What Shows on Your Credit File?

Oftentimes, people are confused as to why their credit score differs from what they expected or why they are unable to get a specific loan. Lenders are able to see your entire credit report, and that gives them detailed information about several aspects of your life. Your credit file is more than just a number.

Understanding Your Credit File

Your credit file, or credit report, is a compilation of your current information, previous addresses, employers, and any debts or obligations. It is important to understand your credit file as a whole. Understanding what information is on your credit file will help you learn how to manage your credit, and help you understand why you might have been denied a loan.

What shows on your credit file - Tablet and notebook

What Does Show on Your Credit File?

  • Personal information. Your current name, as well as any other variations of your name which you might have previously gone by, will appear on your file. If your name is commonly misspelled by creditors, this will also appear.
  • Current and previous addresses. If you have received mail at any address for a period of time, such as your parent’s house, it is very likely that information will show as a previous address.
  • Your employer. The employer information you provide to creditors will appear on your credit file. This does not affect your credit score, but it will help creditors verify your employment information.
  • Revolving accounts. The most common example of a revolving account is a credit card. A revolving account is any account that a borrower can borrow from over and over again, such as a credit line.
  • Installment loans (mortgages, car loans & student loans). An installment is a one-time loan with a set monthly payment. Other installment loans, such as an unsecured personal loan will also show on your credit file.
  • Open and closed accounts. Unless the account has passed the 7-year credit reporting limit, any past account will show on your credit report even if it is closed.
  • Account payment history. If you were late on a payment, the account payment history will reflect that on your credit report.
  • Recent credit and loan applications. Your credit report also has a list of recent inquiries, which reflects who has pulled your credit and when they did so.
  • Collection accounts (unpaid debts – even an unpaid library fine). Any unpaid debt that has been sent to a collections agency, such as medical bills, will show on your credit file.
  • Public records (bankruptcy, repossessions & foreclosures). All proceedings that have gone through the court are reported, as well.
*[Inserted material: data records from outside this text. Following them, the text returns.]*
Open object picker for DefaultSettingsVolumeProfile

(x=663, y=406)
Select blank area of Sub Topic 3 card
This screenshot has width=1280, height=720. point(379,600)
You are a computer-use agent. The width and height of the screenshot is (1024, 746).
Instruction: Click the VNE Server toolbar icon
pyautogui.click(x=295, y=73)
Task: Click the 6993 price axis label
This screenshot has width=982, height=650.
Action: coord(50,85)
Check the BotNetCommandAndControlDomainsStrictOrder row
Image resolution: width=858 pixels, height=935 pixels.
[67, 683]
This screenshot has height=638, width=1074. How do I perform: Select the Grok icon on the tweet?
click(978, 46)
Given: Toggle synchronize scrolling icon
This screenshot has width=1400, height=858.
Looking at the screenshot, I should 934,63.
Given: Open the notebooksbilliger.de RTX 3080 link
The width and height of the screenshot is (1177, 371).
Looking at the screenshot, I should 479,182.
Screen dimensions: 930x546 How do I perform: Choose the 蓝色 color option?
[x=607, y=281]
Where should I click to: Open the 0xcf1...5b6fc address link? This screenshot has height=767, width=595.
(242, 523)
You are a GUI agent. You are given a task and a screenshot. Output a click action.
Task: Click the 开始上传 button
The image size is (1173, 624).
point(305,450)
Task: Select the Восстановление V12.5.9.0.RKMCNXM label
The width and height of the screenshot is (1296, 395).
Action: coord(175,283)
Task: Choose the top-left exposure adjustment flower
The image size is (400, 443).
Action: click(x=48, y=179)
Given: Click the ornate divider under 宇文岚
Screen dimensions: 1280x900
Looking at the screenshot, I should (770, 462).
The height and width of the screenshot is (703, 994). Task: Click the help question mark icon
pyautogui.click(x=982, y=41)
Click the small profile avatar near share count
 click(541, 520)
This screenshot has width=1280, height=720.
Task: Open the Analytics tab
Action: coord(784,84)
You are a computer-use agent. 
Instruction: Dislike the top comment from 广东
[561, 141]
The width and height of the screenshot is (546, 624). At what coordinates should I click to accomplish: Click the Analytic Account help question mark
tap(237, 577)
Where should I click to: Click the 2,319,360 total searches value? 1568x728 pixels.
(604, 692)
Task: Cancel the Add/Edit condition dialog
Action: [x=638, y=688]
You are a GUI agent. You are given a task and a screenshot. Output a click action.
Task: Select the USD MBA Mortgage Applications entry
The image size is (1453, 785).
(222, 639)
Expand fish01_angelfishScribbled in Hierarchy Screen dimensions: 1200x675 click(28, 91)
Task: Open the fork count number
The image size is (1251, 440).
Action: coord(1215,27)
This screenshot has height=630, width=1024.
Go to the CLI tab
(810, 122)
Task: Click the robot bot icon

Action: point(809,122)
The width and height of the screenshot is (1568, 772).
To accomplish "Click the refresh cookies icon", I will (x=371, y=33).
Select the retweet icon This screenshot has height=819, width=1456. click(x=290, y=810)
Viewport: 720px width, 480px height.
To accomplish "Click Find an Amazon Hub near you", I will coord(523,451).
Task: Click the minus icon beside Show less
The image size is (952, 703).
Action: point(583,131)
What Doesn’t Show on Your Credit File?

  • Your salary. Your pay frequency and pay scale are not reflected on your credit file.
  • Employment status. Your credit file will not reflect if you have recently been fired or if you are employed part-time or full-time.
  • Spouse’s credit history. Your credit file only reflects your information; your spouse has their own credit file.
  • Criminal past. Regardless of the charge, if you were arrested or received a ticket it will not show up.
  • Medical information. While medical bills will show up if not paid, your medical history and medical information will not be reflected.
  • Non-traditional loans. Non-traditional loans include those with a private investor, such as a loan through your parents.

Your net worth. The total amount of all your assets is not shown on your credit report is not a part of what is reported.